■ **PROBLEM DESCRIPTION**: Could you reproduce, word for word, the records from the line with "1200x700 pixels. Task: Click" to the line with "click(x=86, y=19)", including both of those lines?

■ **DATASET EXTRACT**:
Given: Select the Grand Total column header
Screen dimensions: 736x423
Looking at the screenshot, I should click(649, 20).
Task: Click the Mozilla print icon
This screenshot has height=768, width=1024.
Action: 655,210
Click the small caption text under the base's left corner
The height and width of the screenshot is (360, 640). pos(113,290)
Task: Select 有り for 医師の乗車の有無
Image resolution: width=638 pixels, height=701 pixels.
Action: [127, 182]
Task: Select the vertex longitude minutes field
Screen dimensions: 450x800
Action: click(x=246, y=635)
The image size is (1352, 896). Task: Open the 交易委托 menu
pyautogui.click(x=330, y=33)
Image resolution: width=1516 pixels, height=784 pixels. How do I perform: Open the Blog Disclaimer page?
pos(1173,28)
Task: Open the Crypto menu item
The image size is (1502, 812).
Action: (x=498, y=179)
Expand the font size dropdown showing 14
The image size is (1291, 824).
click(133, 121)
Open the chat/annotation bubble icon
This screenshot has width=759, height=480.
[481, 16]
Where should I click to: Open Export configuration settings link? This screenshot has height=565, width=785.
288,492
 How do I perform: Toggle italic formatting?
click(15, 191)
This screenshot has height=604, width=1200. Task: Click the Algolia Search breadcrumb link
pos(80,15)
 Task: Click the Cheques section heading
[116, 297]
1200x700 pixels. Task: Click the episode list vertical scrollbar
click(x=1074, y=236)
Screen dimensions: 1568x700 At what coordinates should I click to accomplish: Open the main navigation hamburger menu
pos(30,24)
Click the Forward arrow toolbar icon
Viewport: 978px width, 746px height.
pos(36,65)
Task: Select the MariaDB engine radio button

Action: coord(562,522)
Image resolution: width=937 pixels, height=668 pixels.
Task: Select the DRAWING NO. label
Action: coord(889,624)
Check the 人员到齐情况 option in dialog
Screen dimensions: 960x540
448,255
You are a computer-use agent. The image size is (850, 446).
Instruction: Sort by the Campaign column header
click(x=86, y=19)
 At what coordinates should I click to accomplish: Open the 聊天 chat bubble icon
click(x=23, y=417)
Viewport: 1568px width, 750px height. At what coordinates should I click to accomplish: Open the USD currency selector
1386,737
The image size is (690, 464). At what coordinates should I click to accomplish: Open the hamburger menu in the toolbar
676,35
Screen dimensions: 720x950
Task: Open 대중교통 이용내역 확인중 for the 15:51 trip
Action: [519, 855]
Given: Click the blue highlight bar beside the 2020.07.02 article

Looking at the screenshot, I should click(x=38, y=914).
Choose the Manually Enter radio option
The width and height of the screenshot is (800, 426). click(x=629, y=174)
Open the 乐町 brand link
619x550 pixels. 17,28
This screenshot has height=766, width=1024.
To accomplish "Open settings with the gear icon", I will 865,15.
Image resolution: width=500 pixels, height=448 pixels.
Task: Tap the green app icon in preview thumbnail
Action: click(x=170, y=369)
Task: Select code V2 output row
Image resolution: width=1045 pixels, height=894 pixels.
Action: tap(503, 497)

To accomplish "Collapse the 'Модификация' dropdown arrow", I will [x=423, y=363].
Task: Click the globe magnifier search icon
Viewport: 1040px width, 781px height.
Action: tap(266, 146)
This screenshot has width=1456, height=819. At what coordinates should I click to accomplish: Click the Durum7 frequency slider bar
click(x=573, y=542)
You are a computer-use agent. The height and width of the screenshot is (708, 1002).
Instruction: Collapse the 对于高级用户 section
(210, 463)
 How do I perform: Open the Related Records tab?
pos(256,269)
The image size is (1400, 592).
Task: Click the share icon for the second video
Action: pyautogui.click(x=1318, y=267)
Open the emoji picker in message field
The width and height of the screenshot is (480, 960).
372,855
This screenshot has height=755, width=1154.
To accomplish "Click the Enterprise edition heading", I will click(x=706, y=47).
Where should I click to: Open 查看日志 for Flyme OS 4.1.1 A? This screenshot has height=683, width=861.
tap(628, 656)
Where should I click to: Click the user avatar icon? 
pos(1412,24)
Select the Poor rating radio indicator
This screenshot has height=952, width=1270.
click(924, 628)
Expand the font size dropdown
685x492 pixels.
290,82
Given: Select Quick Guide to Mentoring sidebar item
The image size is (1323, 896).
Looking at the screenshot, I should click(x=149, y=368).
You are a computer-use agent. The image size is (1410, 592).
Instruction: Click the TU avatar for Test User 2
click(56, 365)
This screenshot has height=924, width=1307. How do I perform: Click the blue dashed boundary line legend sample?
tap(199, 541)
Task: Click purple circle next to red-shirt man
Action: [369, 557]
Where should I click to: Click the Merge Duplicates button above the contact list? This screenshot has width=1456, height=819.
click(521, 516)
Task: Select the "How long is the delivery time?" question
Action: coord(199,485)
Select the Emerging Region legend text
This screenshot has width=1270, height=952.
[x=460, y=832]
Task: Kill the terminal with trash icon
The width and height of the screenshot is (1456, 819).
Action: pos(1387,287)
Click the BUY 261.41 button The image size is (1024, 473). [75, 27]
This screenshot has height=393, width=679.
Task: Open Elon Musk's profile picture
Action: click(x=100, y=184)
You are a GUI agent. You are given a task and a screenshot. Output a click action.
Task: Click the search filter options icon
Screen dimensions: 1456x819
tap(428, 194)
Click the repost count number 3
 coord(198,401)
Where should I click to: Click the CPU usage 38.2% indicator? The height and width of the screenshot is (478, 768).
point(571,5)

■ **REPLY**:
1200x700 pixels. Task: Click the episode list vertical scrollbar
click(x=1074, y=236)
Screen dimensions: 1568x700 At what coordinates should I click to accomplish: Open the main navigation hamburger menu
pos(30,24)
Click the Forward arrow toolbar icon
Viewport: 978px width, 746px height.
pos(36,65)
Task: Select the MariaDB engine radio button

Action: coord(562,522)
Image resolution: width=937 pixels, height=668 pixels.
Task: Select the DRAWING NO. label
Action: coord(889,624)
Check the 人员到齐情况 option in dialog
Screen dimensions: 960x540
448,255
You are a computer-use agent. The image size is (850, 446).
Instruction: Sort by the Campaign column header
click(x=86, y=19)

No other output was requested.